American AI startup Poolside launches free, high performing open model Laguna XS.2 for local agentic coding
Justy and Cody unpack Poolside’s new Laguna XS.2, an Apache 2.0 open model aimed at local agentic coding, plus the bigger Laguna M.1, the pool agent harness, and the shimmer coding environment.
Script: GPT-5.5 Voice: ElevenLabs
Transcript
Justy Your codebase is private, your deadline is real, and the AI helper still wants the internet.
Justy This is Exploring Next, episode 341, for April 29th. Cody’s in my kitchen today, running on airport coffee.
Cody Barely running, but yes. Poolside just released Laguna XS.2, and the timing is interesting because coding agents are moving from novelty into actual developer workflow.
Justy Right. People want the agent to fix tests, wire up features, maybe touch five files, but they also do not want to paste the whole repo into a cloud box.
Cody Poolside launched two Laguna models. M.1 is the bigger proprietary one. XS.2 is the open one, under Apache 2.0, aimed at local agentic coding. They also released pool, a terminal agent harness, and shimmer, a web-based coding environment with mobile-friendly previews.
Justy So the user story is a developer, a small team, maybe an enterprise team with strict data rules, saying: I want Cursor-like help, but closer to my machine.
Cody The architecture is the headline for me. M.1 is a 225 billion parameter mixture-of-experts model with 23 billion active. XS.2 is 33 billion total, but only 3 billion active. That matters because you get capacity without paying full dense-model cost on every token.
Justy And Cody, that is the part normal buyers will squint at. They hear 33 billion and think, okay, do I need a space heater under my desk?
Cody Sometimes yes, but less than you’d expect. Poolside says XS.2 is built for fine-tuning, quantization, and serving on a single GPU. The local pitch is privacy, offline use, and customization.
Justy They also have a very dramatic training stack. Model Factory, Titan, Muon, AutoMixer. It sounds like a kitchen renovation with venture funding. [chuckles]
Cody The names are a lot. The mechanisms are more useful. Muon is their optimizer, and they claim about 15 percent faster learning versus standard methods at 30 trillion tokens. AutoMixer used a swarm of 60 proxy models to find better mixes of code, math, and web data.

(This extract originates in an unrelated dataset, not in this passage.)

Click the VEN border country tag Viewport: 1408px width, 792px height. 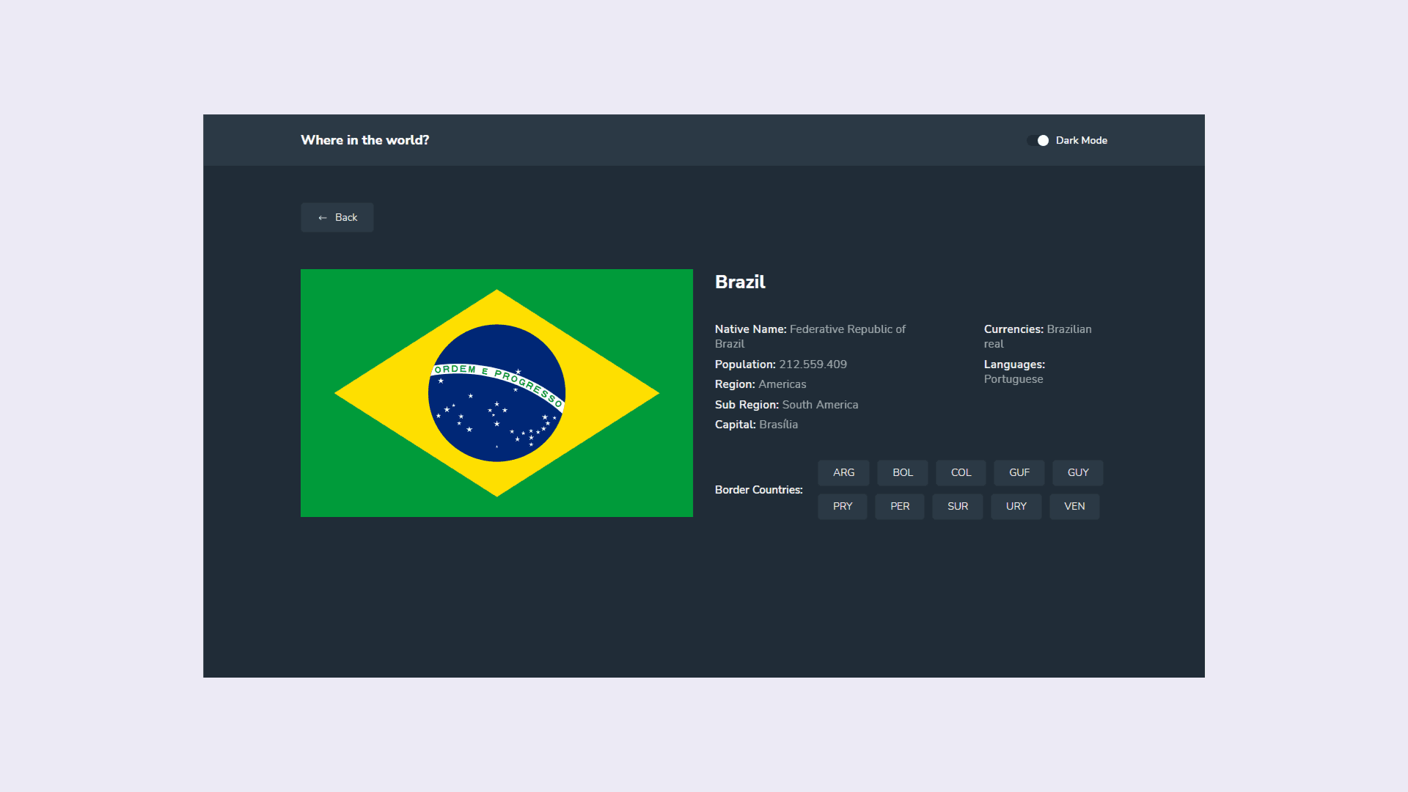(x=1074, y=507)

Justy And 13 percent synthetic data, right? That feels relevant for coding, because real examples of clean multi-step bug fixes are not exactly falling from the sky.
Cody Exactly. Then they do reinforcement learning in sandboxed software environments. The model tries fixes, runs against signals, and learns agent behavior. That is different from just predicting the next line of code in a static file.
Justy The benchmarks are the part that made me pause. XS.2 hits 44.5 percent on SWE-bench Pro, near M.1 at 46.9. That is weirdly close.
Cody It is close, and it suggests the smaller model got a lot from the bigger training lessons. M.1 scored 72.5 on SWE-bench Verified. XS.2 also beats Claude Haiku 4.5 on SWE-bench Pro in their numbers, but it trails specialized nano models on Terminal-Bench 2.0.
Justy So my honest concern is not whether this is impressive. It is. My concern is adoption friction: setup, memory, storage, and trust. Developers abandon tools fast.
Cody That is fair. Apple Silicon needs around 36 gigs of unified memory. On PC or Linux, standard weights are heavy, but Q4 quantization puts it into the 24 to 32 gig VRAM range. Storage is around 70 gigs full, or 20 to 35 compressed.
Justy Which means this is not every laptop. The budget laptop crowd is out. The serious local-dev crowd, though, now has something free and permissively licensed to test.
Cody And if it works through Ollama or pool cleanly, that lowers the pain. The clever part is making the model natively useful for tool calls and reasoning, not just hoping an open chat model behaves inside an agent loop.
Justy Also, shoutout to shimmer for coding on the go, though if I see you fixing a repo from the airport boarding line, I’m taking your phone. [laughs]
Cody Honestly, that may improve my code quality. For Build Next, start at Poolside’s Laguna XS.2 Hugging Face model card. Try the listed Q4 quantized build through Ollama, or download weights with huggingface-cli into a local sandbox.
Justy For a solo weekend project: point pool, OpenHands, or Continue.dev at a tiny throwaway repo. Give it one bug, one failing test, and no production secrets. See if it can make a clean patch.
Cody If you want a more serious test, borrow the Harbor Framework idea: sandbox execution, fixed tasks, repeatable scoring. Compare Laguna XS.2 against your current coding model on five real issues, not vibes.
Justy That’s it for this one. Keep the repo private, watch the VRAM, and maybe don’t code from the boarding line.